In the midst of the COVID pandemic, Australians facing severe economic hardship were allowed to draw on their superannuation savings to get them through a rough patch.
In theory, super is supposed to be sacrosanct, untouchable until retirement, a golden nest egg to help you live out your twilight years in relative comfort. Yet there have always been a handful of specific circumstances under which you can apply for an early release of at least some funds, including terminal illness, incapacity that prevents you from working, or if you are unable to cover essential living costs.
The pandemic super grab attracted more than 2.6 million takers.
In 2020, with COVID-19 striking, the government was rightly looking for ways to stimulate the economy and provide relief to those suffering hardship. It decided temporarily adding pandemic-related hardship to the list of exceptions felt reasonable, especially given the conditions that had to be met: to qualify, you had to have been eligible to receive JobSeeker, been made redundant, had your work hours cut by at least 20 per cent, or been a sole trader whose business had closed down or had recorded at least a 20 per cent fall in turnover. Individuals were permitted to take $20,000 in two $10,000 instalments; couples could double that amount if needed.
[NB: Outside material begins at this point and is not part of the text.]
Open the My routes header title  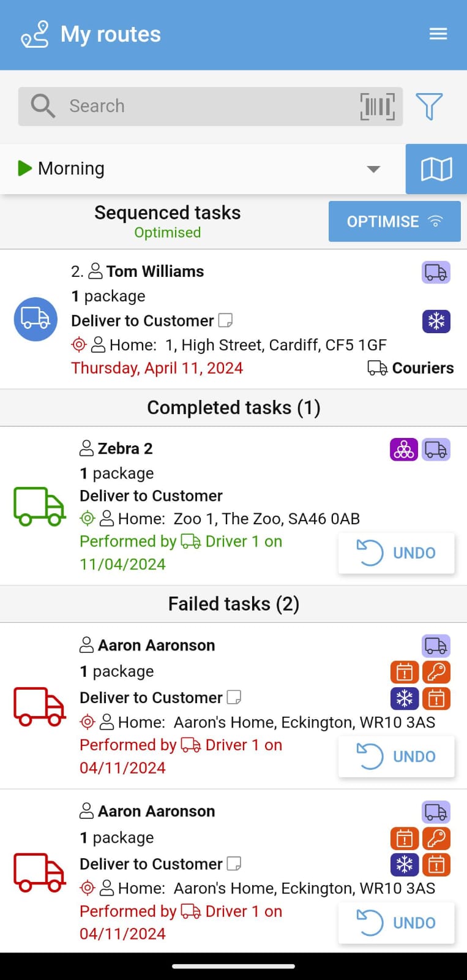pos(111,34)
The move proved extremely popular. More than 2.6 million Australians accessed their super, withdrawing a total of $38 billion, much more than the $27 billion the government had forecast. Three-quarters of participants withdrew $10,000 in both rounds, and up to a quarter emptied their accounts within days of the program’s start. People in Melbourne’s north-western suburbs were almost 10 times more likely to tap their funds as those in the city’s affluent eastern suburbs, with around one in three people in areas including Meadow Heights, Campbellfield and Craigieburn releasing money from retirement savings.
And what did they spend it on? While some of the money went, as you might have expected, on essentials such as rent and groceries, plenty of it didn’t. Indeed, a comprehensive analysis of the data by George Washington University’s Steven Hamilton, ANU’s Tristram Sainsbury and Harvard University’s Geoffrey Liu shows a significant proportion of the drawdown resulted in mysterious cash withdrawals from ATMs, gambling, paying off credit cards, buying furniture and office equipment, purchases from department stores and spending on restaurants and fast food.
This is not a time to make judgments. The pandemic was an extraordinarily difficult period, particularly for Victorians stuck in rolling lockdowns. Yet, with the benefit of hindsight, the policy did not necessarily tackle that hardship, instead helping fuel online retail, takeaway deliveries and gambling. On this basis it was clearly a catastrophic mistake to let people access their retirement savings to order new sofas and punt on the horses.
The researchers estimate that on average those who withdrew the full $20,000 during the pandemic will eventually chalk up a $120,000 shortfall, in today’s dollars, due to missing out on future income the funds would have otherwise generated. They describe the program as a “cautionary tale” and “a sharp trade-off between effective macroeconomic stimulus and suboptimal retirement saving policy” – strong criticism from economists.
Back in 2020, then-treasurer Josh Frydenberg sold the scheme by saying it was “the people’s money and this is the time they need it most”. But that was slightly misleading. Super certainly is our money, but it comes with the caveat that it must be squirrelled away, in return for which we are rewarded with a beneficial tax rate and the wonders of compound interest: turning today’s $20,000 into tomorrow’s $120,000.
Super also protects us from ourselves. Some fortunate people are naturally good savers, but others (probably most of us) tend to find pressing reasons to spend today and worry about the future later: a psychological effect economists describe as being “present-biased”.
As one of the researchers, former Treasury official Steven Hamilton, recounted: “I tend to lean towards free markets and individual choice, and indeed this was an explicit justification for the policy – giving people access ‘to their own money’. But this evidence is just so powerful that a large subset of the population has difficulty making sound decisions for their long-term future – it’s one of those cases where constraining people can make them better off.”
In other words, locking our money away, with an incentive to do so, removes the temptation to spend it and – all things being equal – guarantees it will be there when we need it in later life.
Not everyone agrees. There is a broad argument that super unfairly depletes today’s pay packet, that thanks to its tax advantages it disproportionately benefits the already well-off, and that the employer contribution could be better used to help those on lower incomes to save up a house deposit.
Yet, surely, the fallout from the early-release scheme has revealed how important it is to stay the course for the greater good, showing us that super is a hard-won and fragile resource. The pandemic drawdown was a one-time deal we should never repeat and always remember.